Afghanistan: 'Miracle' soldier who 'died six times' but still walks with bullet lodged next to spine
In 2006, the soldiers of C Company, 3rd Battalion the Parachute Regiment, posed for a photo at their base in Sangin in Afghanistan's Helmand Province. At that time, Sangin was the most dangerous place on earth, the centre of British forces' fight against the Taliban. The Paras were sent to Helmand Province after the 2001 invasion of Afghanistan, a response to the September 11 terror attacks in the United States. The campaign lasted 20 years and cost the lives of 457 British soldiers. ITV News has tried to trace the people on the C Company photograph 15 years on to tell their stories, in our series Afghanistan: Photo From The Frontline.
By ITV News Senior Correspondent Paul Davies
By rights, John Dippnall shouldn’t be with us today. There are no outward signs to tell you this likeable father-of-three is a walking medical miracle, though you would probably find out if you were standing near him in an airport security queue and the alarms started to sound.
Within his body, John carries a souvenir of his days with the Parachute Regiment serving in Helmand Province.
It’s a fully intact bullet aimed at him by a Taliban fighter with the intention of ending his life - and it so nearly succeeded.
The round is embedded close to his spine, so close surgeons decided that attempting to remove it was too dangerous, so John has spent two decades carrying this reminder of his time in Afghanistan everywhere he goes.
'I was incredibly lucky and incredibly unlucky at the same time'
“I’ve learned to live with it,” he told me, showing the small scar where the bullet entered his side.
“I can feel it, but there is no pain, it’s just a nuisance when we go on holiday and it sets the security machines off.”
John is softly spoken and matter-of-fact as he describes two tours of Afghanistan, seeing friends and comrades killed and injured but never believing it could happen to him until it did.
He is able to describe in great detail what it feels like to be shot, likening it to being struck in the chest with a baseball bat but with no pain.
'I pulled my hand away and it was just red everywhere': John initially thought the bullet missed him, then he saw the blood
It is only when he talks about what happened next and the people who risked their own lives to save his that he becomes emotional and you can see that small piece of metal isn’t the only thing he’s been carrying with him every day since.
It was standard practice in those days when allied forces were suffering heavy casualties for Chinook helicopters to fly in to extract wounded soldiers and get them to expert medical care as quickly as possible.
That hadn’t been an option on the day John was hit, the firefight was so fierce an incoming helicopter would almost certainly have been shot down by the Taliban.
It was left to John Dippnall’s Para mates to keep him alive, working on him in a ditch under fire while another group of comrades launched a desperate rescue bid in ground vehicles.
“They volunteered to get me and didn’t bother sweeping the area for IEDs (booby trap explosives), just drove straight in,” he said.
'They had to open me up on the helicopter': John says he died six times on the helicopter
John’s story came close to ending a short time later when it was possible for a helicopter to fly him to the main military hospital at Camp Bastion.

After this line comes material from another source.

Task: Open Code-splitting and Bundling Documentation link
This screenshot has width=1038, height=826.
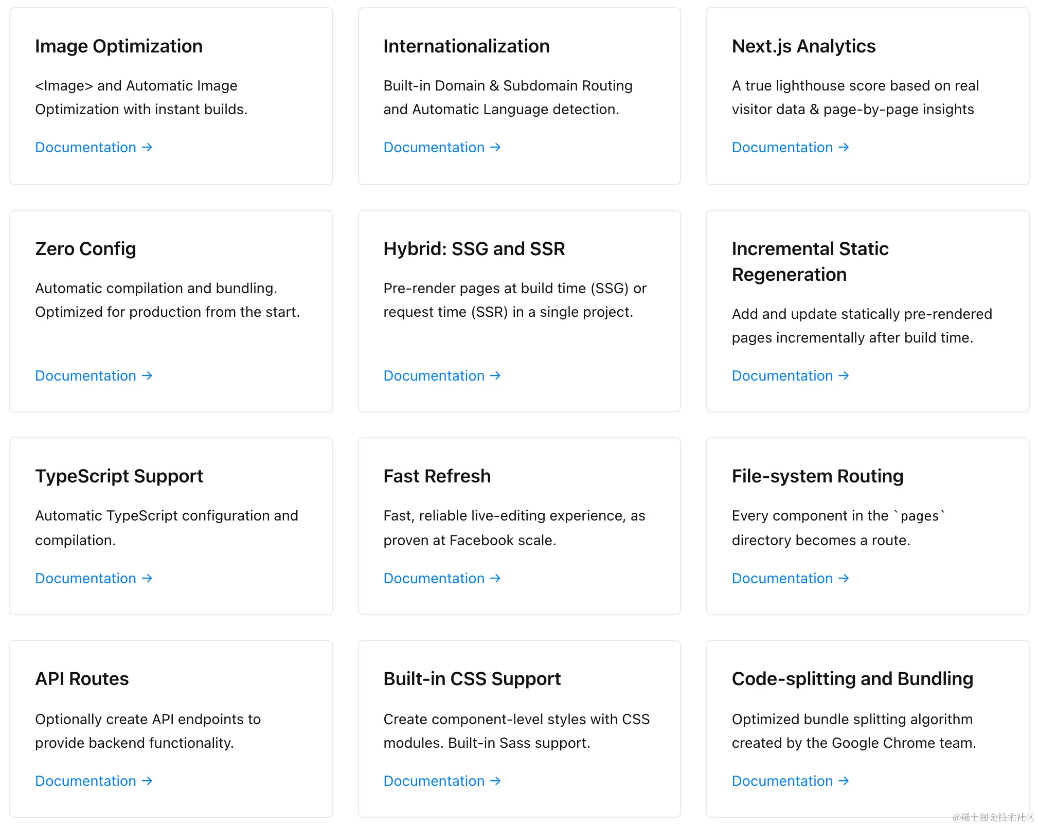Action: pos(782,781)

“I crashed on the journey” is the way he describes the multiple occasions his heart stopped beating.
“Six times I died and six times they brought me back”.
John Dippnall was unable to continue his military career. He lost part of a lung, his spleen and a kidney.
Today he is happily settled into a new life as an electrical engineer and father of two sons and a daughter, but he admits Afghanistan and all that happened there is often on his mind.
It can happen when he is driving and he will pull off the road until the emotions have passed.
One day, when the security situation allows, he would like to return but more than anything else he would like an opportunity to thank the people who disregarded their own safety to give him the life he has today.